Prioritizing projects based on their return on investment is the only way the Port’s IT team can serve such a diverse customer base that includes internal business units and operations, airport tenants, airlines, and the traveling public.

In addition to rapidly evolving technology, the Port’s IT team must also deal with dramatic changes in the air-travel industry—as well as the rapidly growing volume of traffic at a land-locked airport. To help offset the inability to expand geographically, the airport is using technology for airport-wide, standardized infrastructure for managing gates and check-in processes. This approach makes processes like the relocation of airlines within the terminal more efficient and less costly. The Port—not the airlines—provides most of the information technology required to check in passengers and get them to their flights. In addition, the Port’s IT team provides one of the most sophisticated free Wi-Fi networks in the country—as well as network services that rival that of a small city for tenants and stores in the terminals.

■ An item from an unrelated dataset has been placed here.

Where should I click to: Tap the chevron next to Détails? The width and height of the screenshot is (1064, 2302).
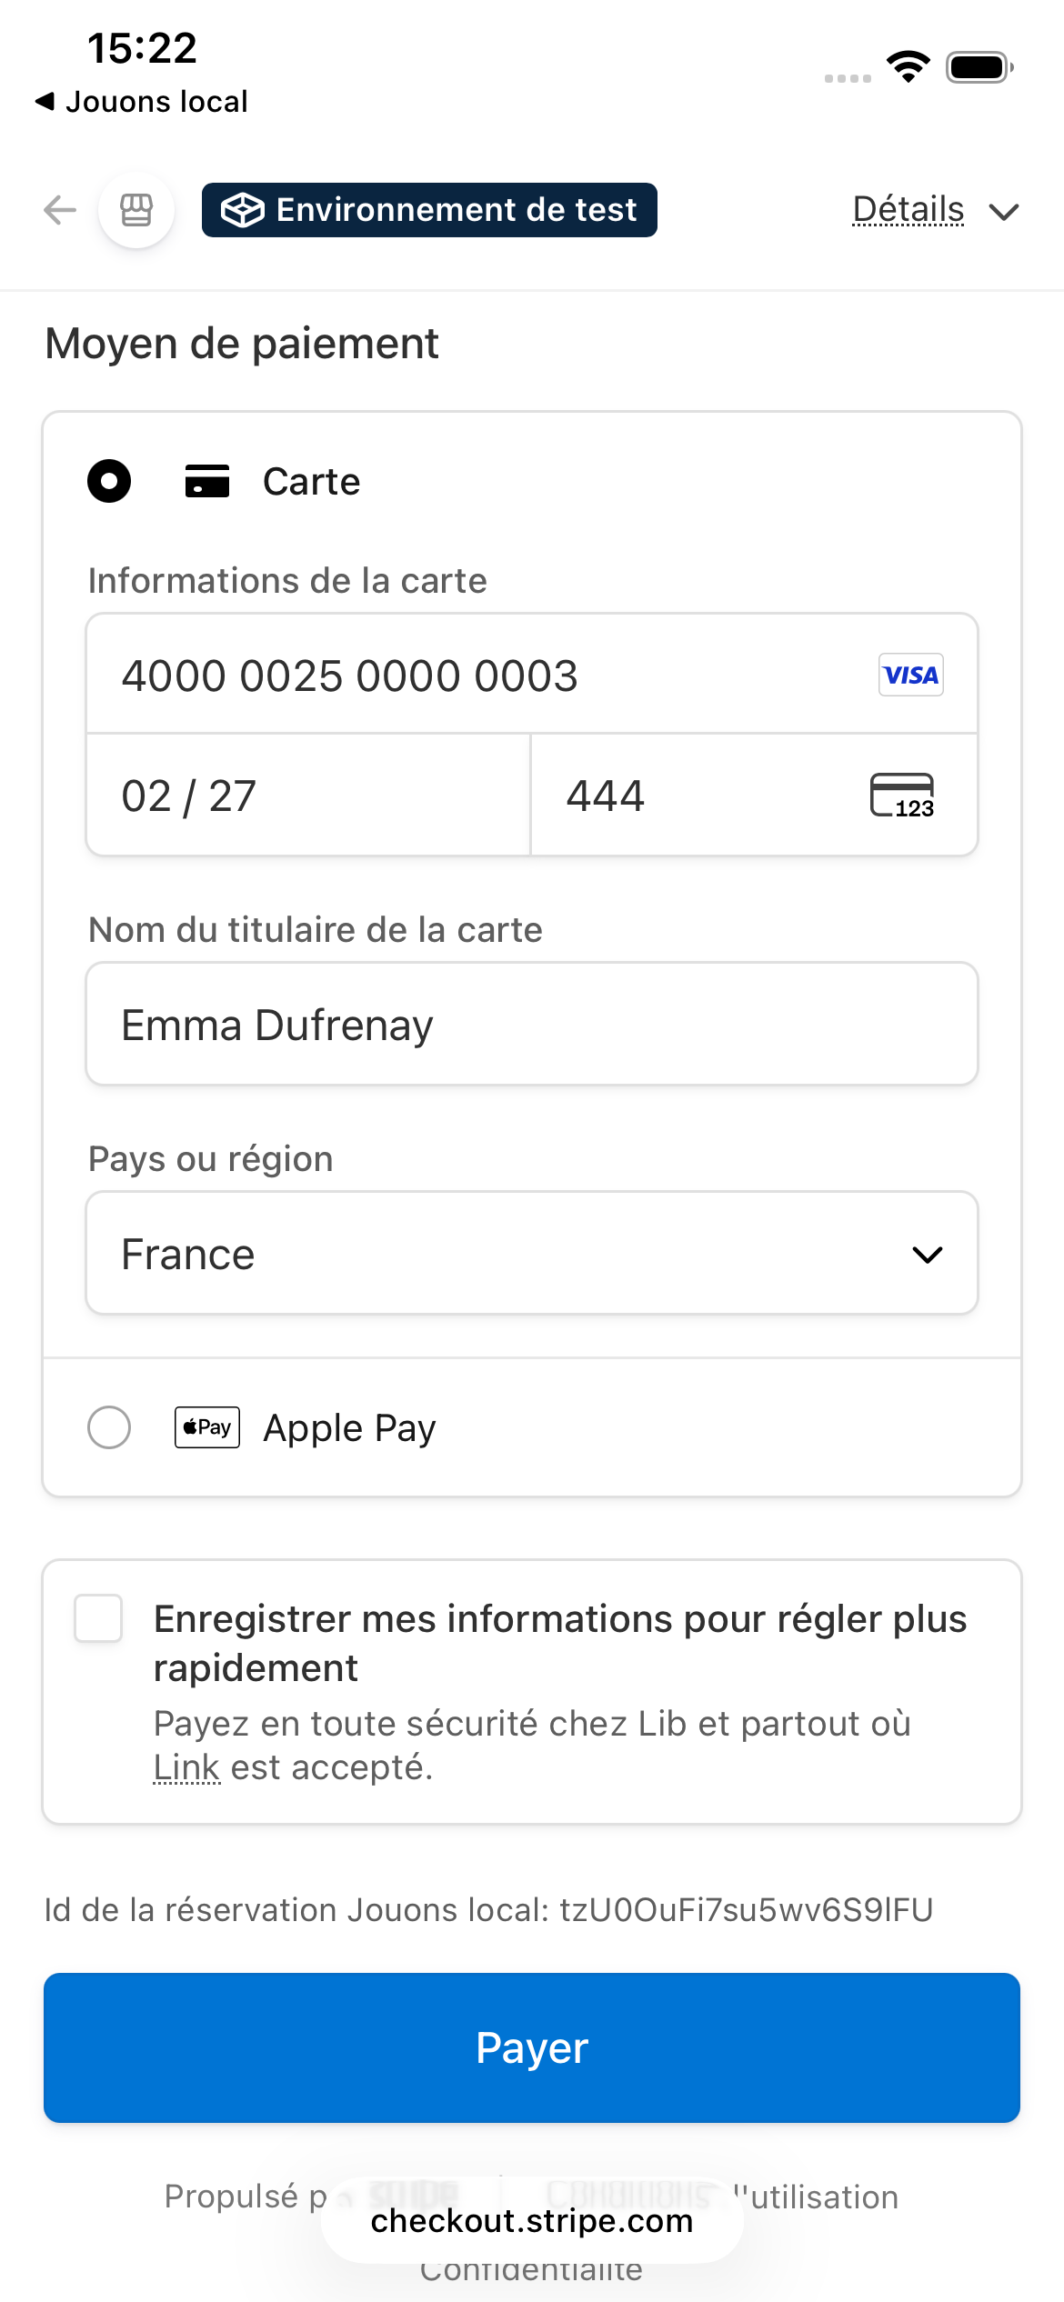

It’s such a complex environment that Garlock’s team often finds it necessary to develop its own systems when off-the-shelf solutions are not available or sufficiently robust. As an example, the team developed a flight-line inspection system to document compliance with FAA regulations. Port flight-line inspection crews access the check-list program using an iPad to take pictures and note their observations and discrepancies. The program has proven so successful that other airports have requested access to it.

Today, as with all enterprise IT organizations, the Port of Seattle is intensely focused on information and technology security. “People just don’t realize how much data—and how many complex systems—are utilized to operate an airport,” Garlock says. The parking garage, for example, is one of the largest under-roof garages in North America and handles over $50 million in transactions each year. Those transactions are mostly paid through debit and credit cards, making the Port a level-two merchant that must deal with PCI compliance and other related issues when managing a point-of-sale system.

The flurry of daily Port operations and activity creates mountains of data that the IT team is using to glean business-intelligence trends and opportunities to run more efficiently. “By better understanding how people are moving through our facilities throughout the day, we can use that information to improve customer service and the traveler’s overall experience through better way-finding and more efficient facilities management,” Garlock says. Take the way Sea-Tac provides information at cell phone waiting lots: by scanning a giant QR code painted on a billboard from their cars in the lots, drivers waiting to pick up passengers can receive real-time arrival status for flights landing within the hour.

Data governance and business intelligence will have a bigger role as Garlock takes the Port into the future. “There is so much we can do with the data we’re able to collect to build synergies, offer new services, and find and exploit trends,” he says. IT already uses proximity to Wi-Fi access point location information to provide users waiting at their gates with information about nearby stores, facilities, and flight info. IT can also determine which gate a user is near and deduce what flight information they need. And, to further leverage business intelligence initiatives, Garlock’s team is experimenting with iBeacon technology to assist in way-finding and real-time terminal information, such as directions to the shortest TSA line.

As these initiatives evolve and become a reality, the Port, its tenants, and Seattle travelers will continue to reap the rewards.